Opinion: The Preston Model – an answer to local government cuts?

Opinion: The Preston Model – an answer to local government cuts?

by Gary Hollands.

The scale of Conservative cuts to local government has been devastating for council services. Central government has cut funding for councils by half since 2010. Southampton alone has lost £136.4 million over the last seven years.

These cuts translate to the closure of nearly 800 libraries around the country. Youth services have seen their funding slashed by nearly 70 percent. Sure Start funding has fallen by about 60%. Adult and children’s social care are also under huge pressure.

Pressure for innovative solutions

Local councils have employed a number of innovative solutions to blunt the impact of this lost funding. Some councils have borrowed to invest in commercial properties for the rental income. Other councils have set up energy providers, Southampton City Council’s CitizEn Energy is a local example.

One strategy that has attracted the attention of Labour councils is the ‘Preston Model‘. Labour councillors from Preston developed it in collaboration with the Centre for Local Economic Strategies (CLES).

What is the Preston Model?

The Preston Model is a community wealth building approach where wealth via procurement by anchor organisations (local authorities, education establishments, hospitals and large employers) is directed locally rather than leaching out of the local economy. One example is investment by local authority pension funds. These funds would usually be directed nationally and internationally but, instead, are invested locally.

The model promotes a more diverse ownership model, using cooperatives, SMEs (small and medium-sized enterprises) and municipal ownership.

Many anchor organisations are also major land and property owners and can help stimulate local economic activity. The Preston Model takes a more socially useful approach to the use of land and property.

The Preston Model also promotes proactive employment policies. These include paying the living wage, recruiting from lower income areas and upskilling the work force.

So broadly the principles of the Preston Model covers:

  • Local procurement
  • Local investment
  • Diverse forms of business ownership
  • Use of assets for social benefit
  • Wages, recruitment, workers rights and training

Preston Model – The results

The Preston model has delivered some impressive results, the CLES (Centre for Local Economic Strategies) celebrated it’s achievements in a report:

“…the “Preston model” has delivered genuine outcomes for local residents, leading to Preston being named the ‘Most Improved City in the United Kingdom’ in the Good Growth for Cities guide 2018. Whether it be the £112.3m retained in the local economy through progressive procurement activities, or the 4000 extra employees in Preston now receiving the Real Living Wage (2018 ONS initial outrun), community wealth building is securing tangible outcomes for real people…”.

Preston Model – A caveat

The Preston Model is one of the more comprehensive strategies for councils to avoid reducing services to core services.

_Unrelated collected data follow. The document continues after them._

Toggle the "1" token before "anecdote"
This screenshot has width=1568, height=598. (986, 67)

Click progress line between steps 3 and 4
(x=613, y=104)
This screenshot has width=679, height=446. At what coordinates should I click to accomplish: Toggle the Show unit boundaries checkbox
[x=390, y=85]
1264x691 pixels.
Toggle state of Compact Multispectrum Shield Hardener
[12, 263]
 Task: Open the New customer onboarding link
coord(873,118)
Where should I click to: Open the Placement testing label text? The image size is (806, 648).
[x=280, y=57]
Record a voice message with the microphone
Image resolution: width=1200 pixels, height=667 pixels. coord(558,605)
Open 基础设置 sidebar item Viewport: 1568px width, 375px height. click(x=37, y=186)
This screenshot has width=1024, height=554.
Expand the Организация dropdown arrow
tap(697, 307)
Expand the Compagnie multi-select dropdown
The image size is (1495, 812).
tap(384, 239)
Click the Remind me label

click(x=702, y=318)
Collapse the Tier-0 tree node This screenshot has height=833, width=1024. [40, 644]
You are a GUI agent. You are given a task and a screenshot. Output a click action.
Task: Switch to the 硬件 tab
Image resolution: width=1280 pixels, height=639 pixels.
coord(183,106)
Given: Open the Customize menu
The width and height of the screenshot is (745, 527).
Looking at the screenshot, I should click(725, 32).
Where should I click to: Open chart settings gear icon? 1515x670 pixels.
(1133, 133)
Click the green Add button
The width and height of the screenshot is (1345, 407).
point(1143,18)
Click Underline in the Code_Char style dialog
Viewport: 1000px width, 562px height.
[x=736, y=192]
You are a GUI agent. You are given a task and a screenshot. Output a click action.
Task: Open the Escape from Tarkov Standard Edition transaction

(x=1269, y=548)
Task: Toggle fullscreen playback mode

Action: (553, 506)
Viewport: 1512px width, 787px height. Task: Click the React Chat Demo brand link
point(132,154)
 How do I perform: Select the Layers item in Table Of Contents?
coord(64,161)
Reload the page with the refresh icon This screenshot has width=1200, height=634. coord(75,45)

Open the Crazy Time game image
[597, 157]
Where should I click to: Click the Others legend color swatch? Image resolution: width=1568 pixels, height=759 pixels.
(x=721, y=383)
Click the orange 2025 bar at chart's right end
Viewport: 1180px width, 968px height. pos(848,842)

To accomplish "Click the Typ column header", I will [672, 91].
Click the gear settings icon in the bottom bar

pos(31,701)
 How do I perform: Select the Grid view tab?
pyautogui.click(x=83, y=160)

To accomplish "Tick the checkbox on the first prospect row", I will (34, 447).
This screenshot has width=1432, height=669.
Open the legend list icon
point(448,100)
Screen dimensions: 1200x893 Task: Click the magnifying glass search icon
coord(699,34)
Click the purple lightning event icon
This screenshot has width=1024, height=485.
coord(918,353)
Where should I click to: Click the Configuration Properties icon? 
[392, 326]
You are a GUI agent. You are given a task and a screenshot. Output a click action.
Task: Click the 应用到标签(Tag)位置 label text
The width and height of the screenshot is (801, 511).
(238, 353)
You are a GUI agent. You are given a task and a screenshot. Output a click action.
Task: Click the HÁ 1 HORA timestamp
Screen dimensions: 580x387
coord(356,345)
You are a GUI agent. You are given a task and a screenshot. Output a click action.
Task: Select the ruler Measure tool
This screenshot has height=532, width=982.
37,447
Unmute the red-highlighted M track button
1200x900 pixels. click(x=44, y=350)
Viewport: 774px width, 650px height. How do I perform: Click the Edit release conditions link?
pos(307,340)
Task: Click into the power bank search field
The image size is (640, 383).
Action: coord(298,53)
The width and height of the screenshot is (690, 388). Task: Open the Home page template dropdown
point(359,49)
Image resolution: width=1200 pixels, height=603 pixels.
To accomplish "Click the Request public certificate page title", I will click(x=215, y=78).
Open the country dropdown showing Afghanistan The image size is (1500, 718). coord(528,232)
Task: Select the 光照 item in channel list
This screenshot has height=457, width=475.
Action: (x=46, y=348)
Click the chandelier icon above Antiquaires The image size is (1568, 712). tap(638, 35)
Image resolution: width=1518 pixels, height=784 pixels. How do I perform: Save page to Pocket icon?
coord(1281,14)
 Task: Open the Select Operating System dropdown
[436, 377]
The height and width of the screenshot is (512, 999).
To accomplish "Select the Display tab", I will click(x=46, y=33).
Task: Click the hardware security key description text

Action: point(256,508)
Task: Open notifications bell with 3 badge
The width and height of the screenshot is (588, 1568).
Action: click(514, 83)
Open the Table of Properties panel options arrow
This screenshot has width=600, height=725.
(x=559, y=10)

However there is a caveat, more deep cuts by central government are on the way. Councils in England face an overall funding gap of £8bn by 2025 which will test the limits of the Preston Model and other initiatives.

The Preston Model makes good use of local resources and is socially beneficial, but it’s not the answer to lack of proper funding by central government.



Gary Hollands describes himself as “a former political analyst but still can’t let it go, guardian to around thirty sparrows, from Southampton”.